Description of the task >>
In the material below, find every line containing "agent" and copy that line.

Task input >>
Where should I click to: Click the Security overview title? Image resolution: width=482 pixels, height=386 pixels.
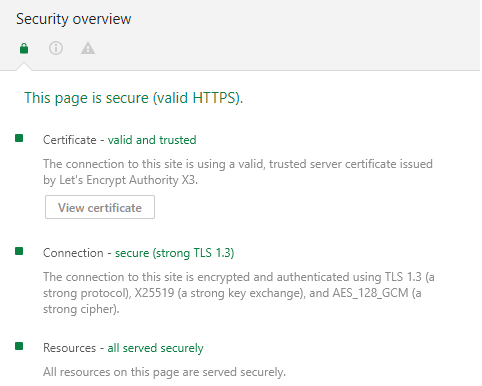(74, 19)
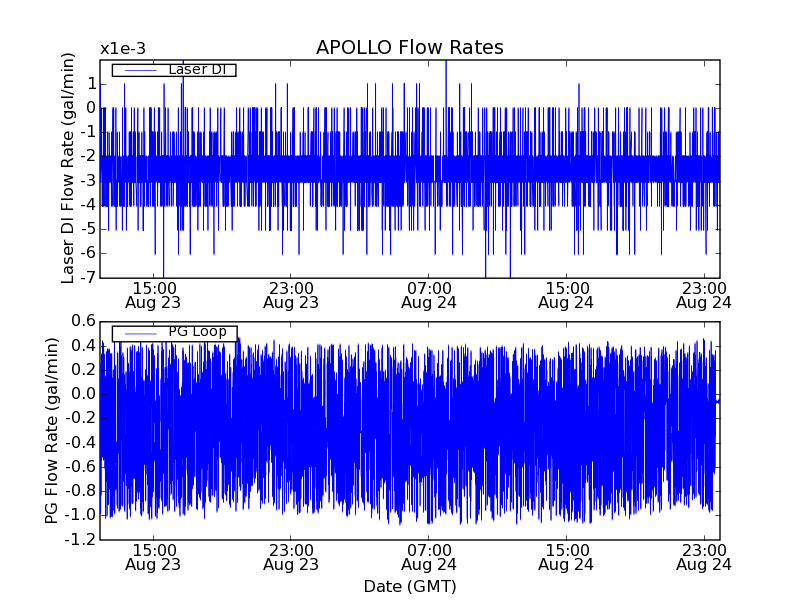
Task: Click the PG Flow Rate axis label
Action: click(x=52, y=431)
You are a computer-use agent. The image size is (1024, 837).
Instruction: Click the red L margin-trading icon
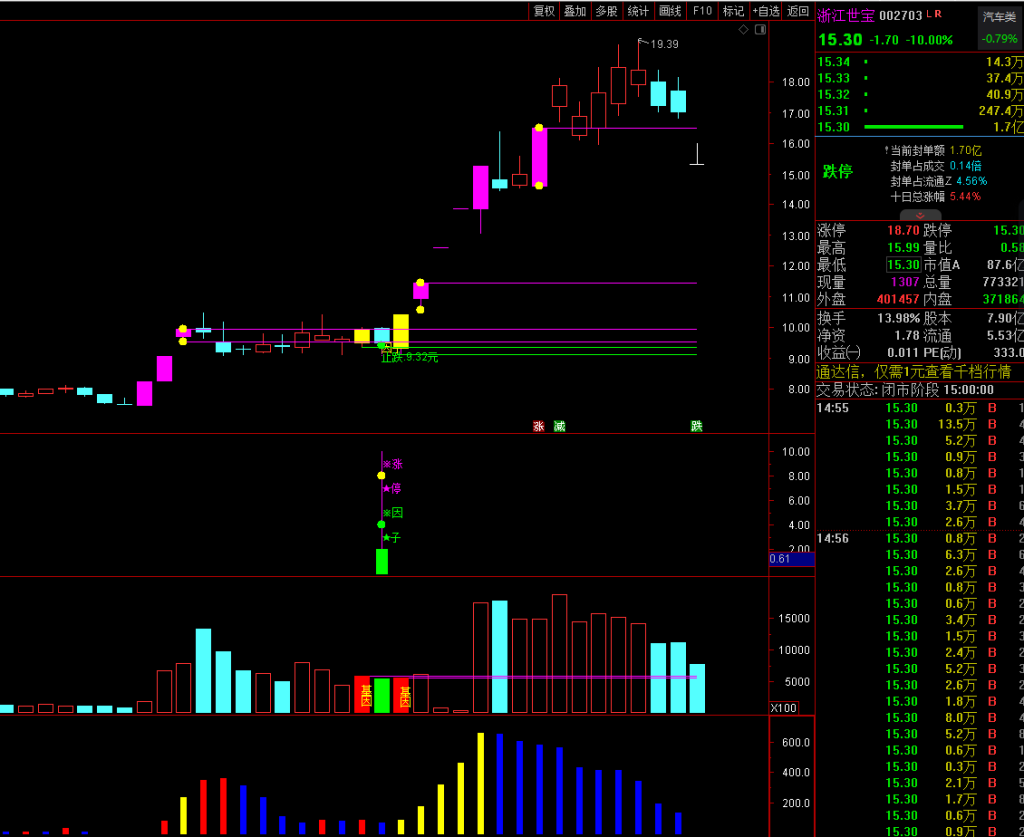(x=929, y=14)
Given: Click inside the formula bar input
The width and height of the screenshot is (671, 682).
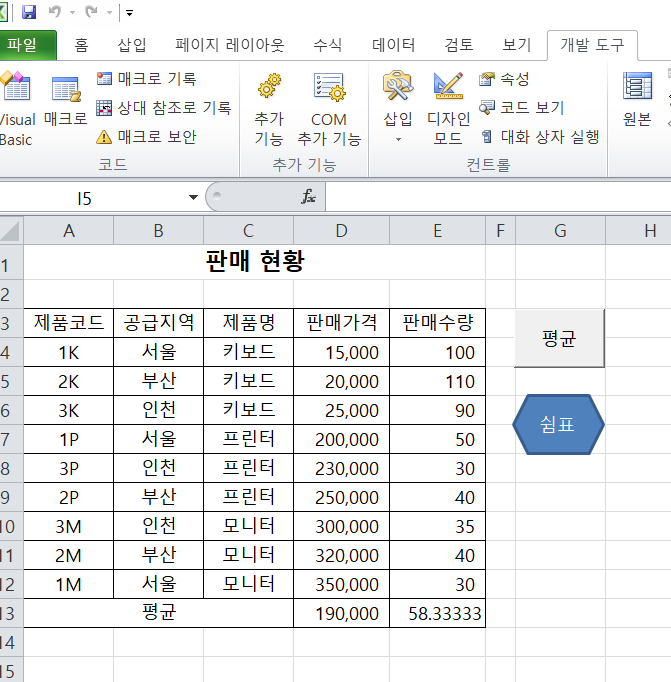Looking at the screenshot, I should [x=490, y=198].
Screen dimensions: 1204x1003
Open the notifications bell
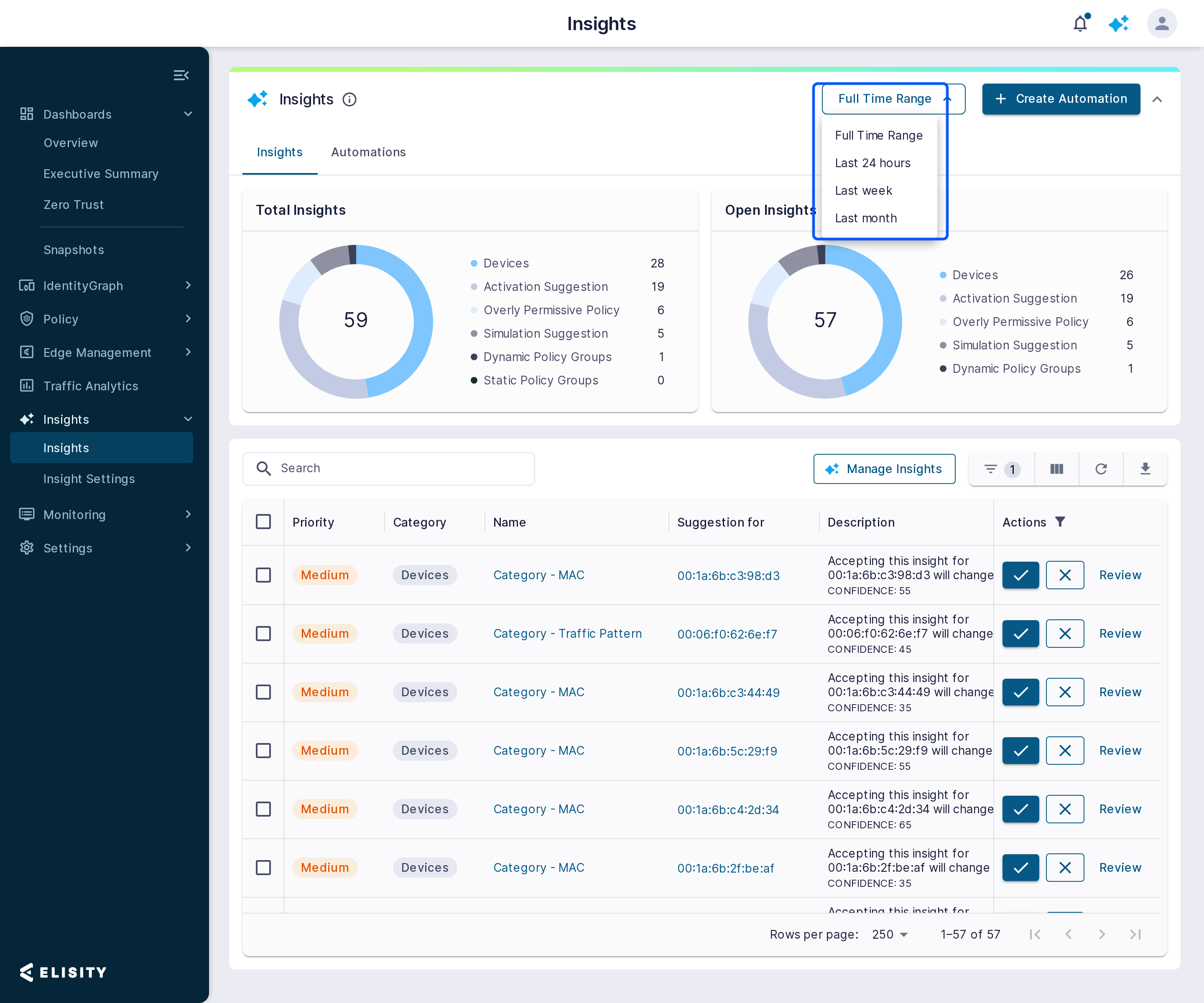[1080, 23]
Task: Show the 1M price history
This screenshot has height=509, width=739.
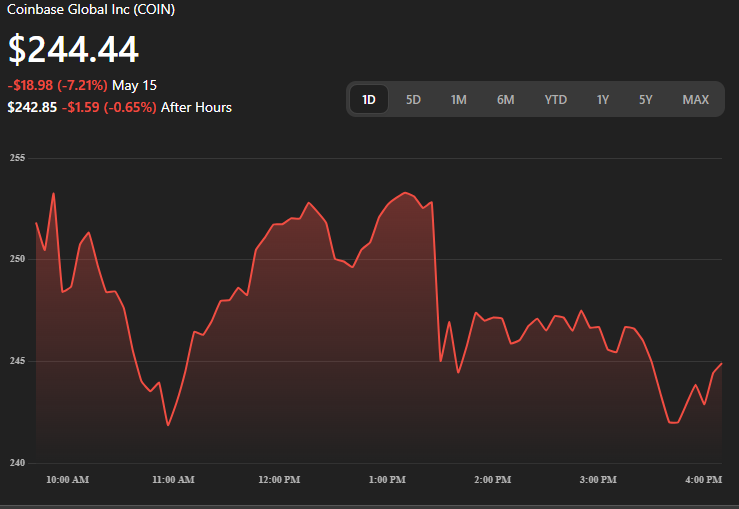Action: (458, 99)
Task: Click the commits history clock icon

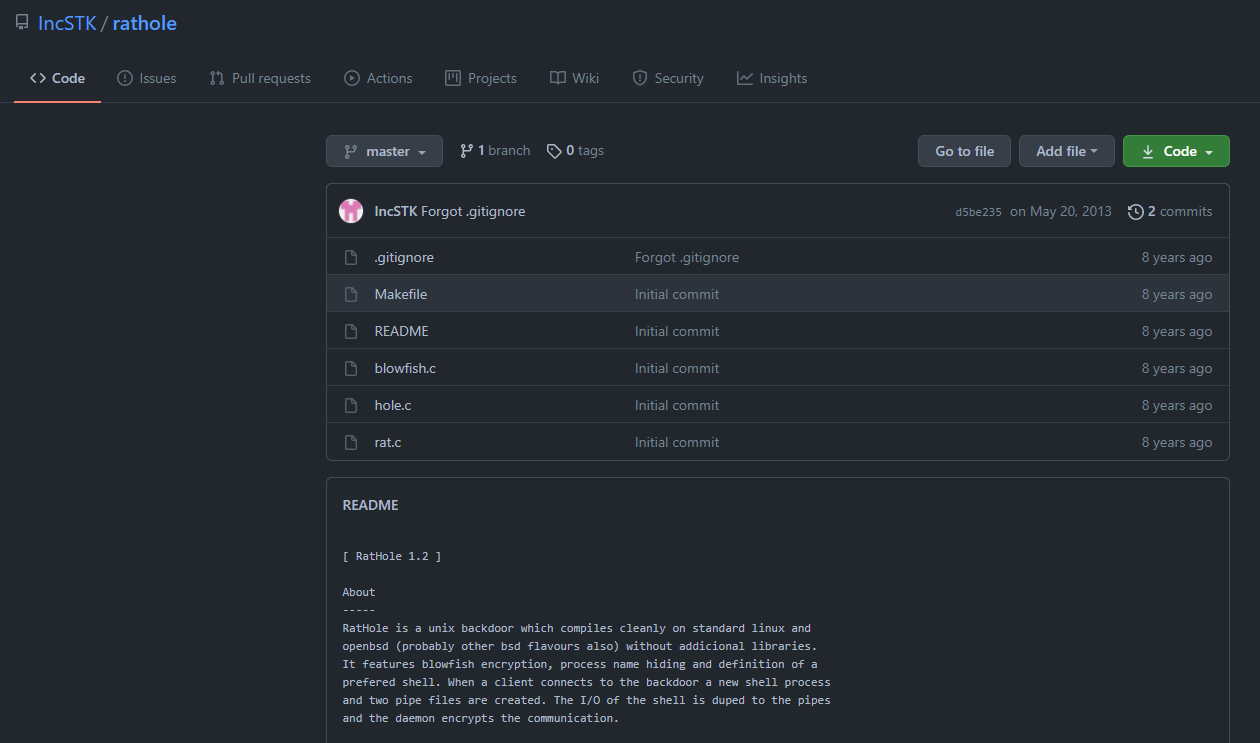Action: [x=1135, y=212]
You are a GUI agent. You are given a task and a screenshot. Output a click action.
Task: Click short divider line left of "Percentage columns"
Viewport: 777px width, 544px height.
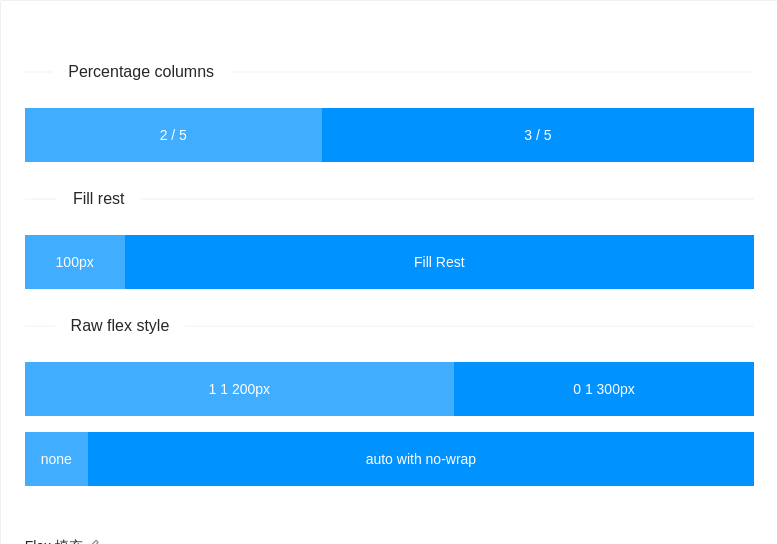[x=38, y=72]
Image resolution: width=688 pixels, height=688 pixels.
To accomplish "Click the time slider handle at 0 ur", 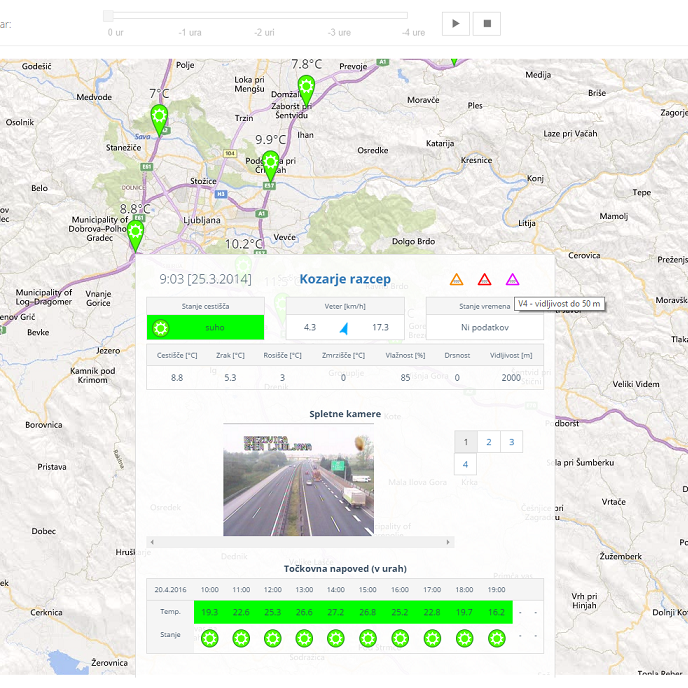I will (108, 15).
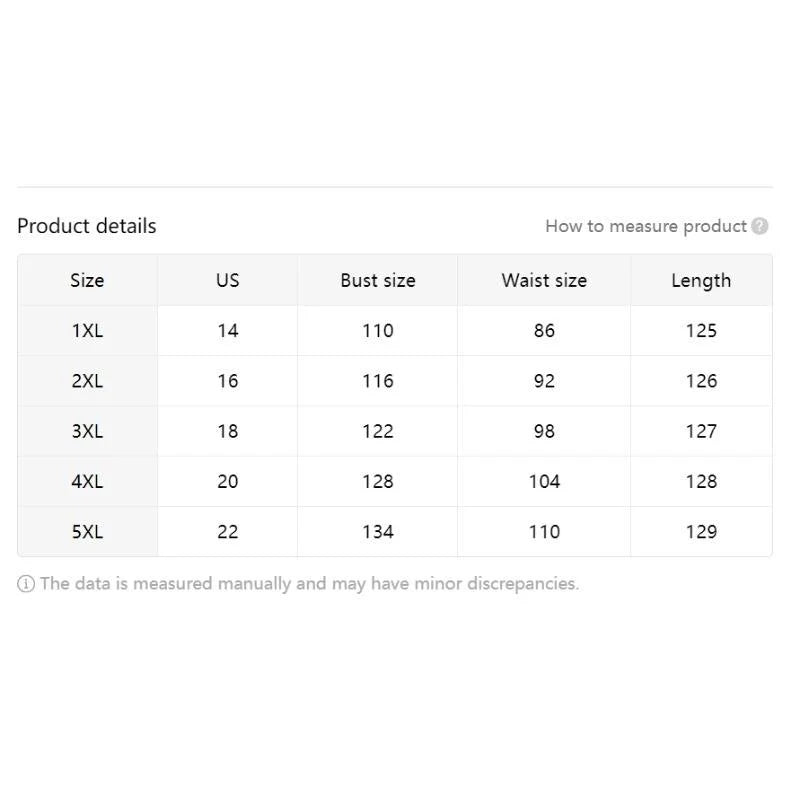Choose the 1XL size row label
Screen dimensions: 800x800
(87, 331)
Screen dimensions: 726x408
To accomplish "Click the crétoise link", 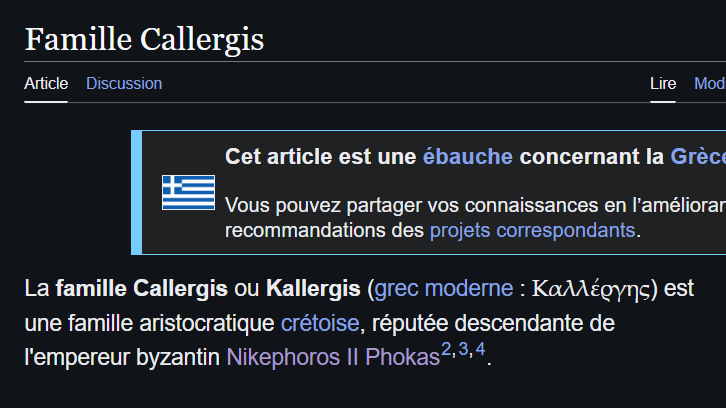I will coord(320,323).
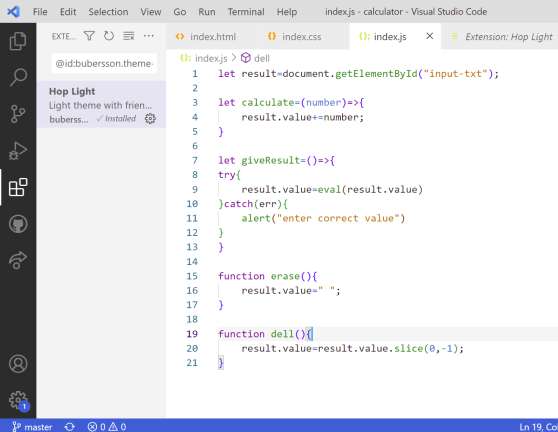558x432 pixels.
Task: Open the Terminal menu
Action: tap(246, 12)
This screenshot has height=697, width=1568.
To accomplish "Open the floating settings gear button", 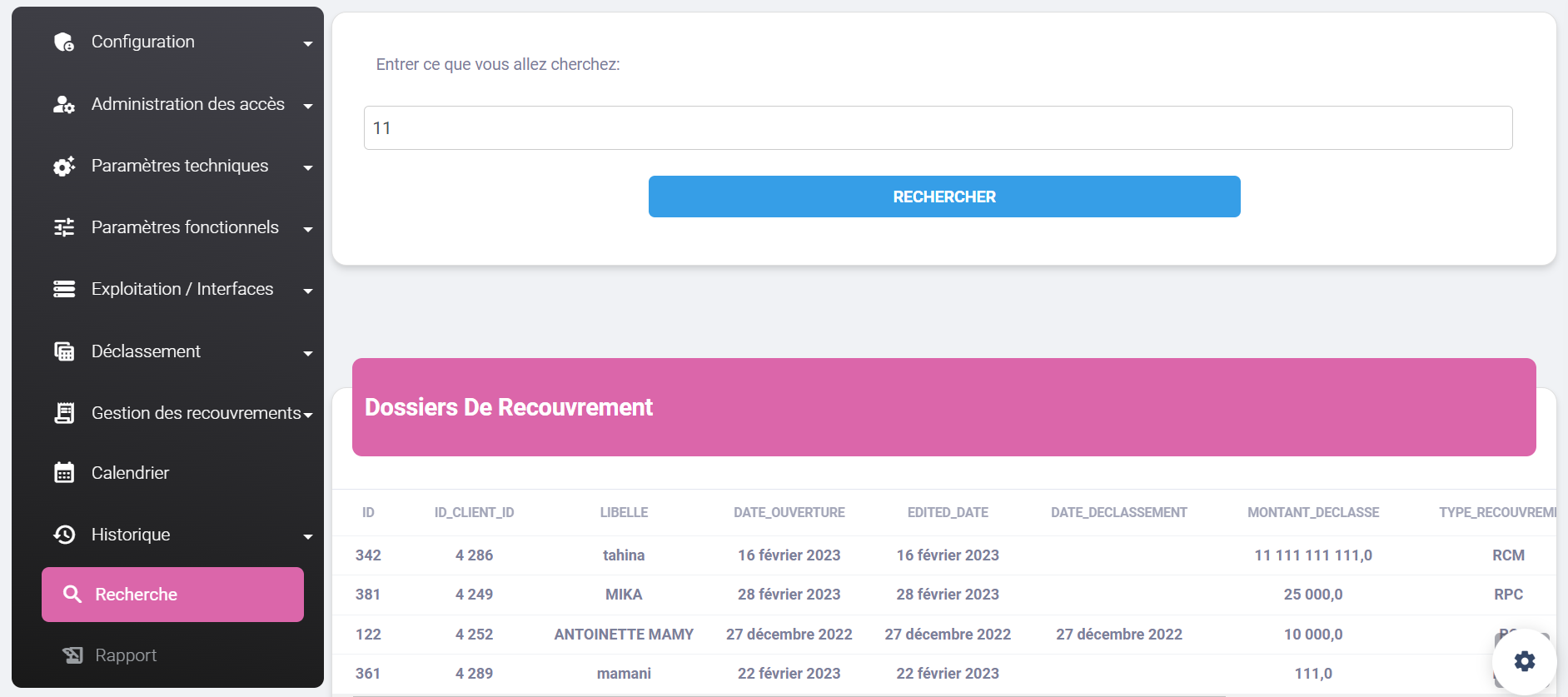I will click(1524, 661).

Solution for this problem >>
You are a computer-use agent. The image size is (1024, 837).
You are a GUI agent. You are given a task and a screenshot. Output a click action.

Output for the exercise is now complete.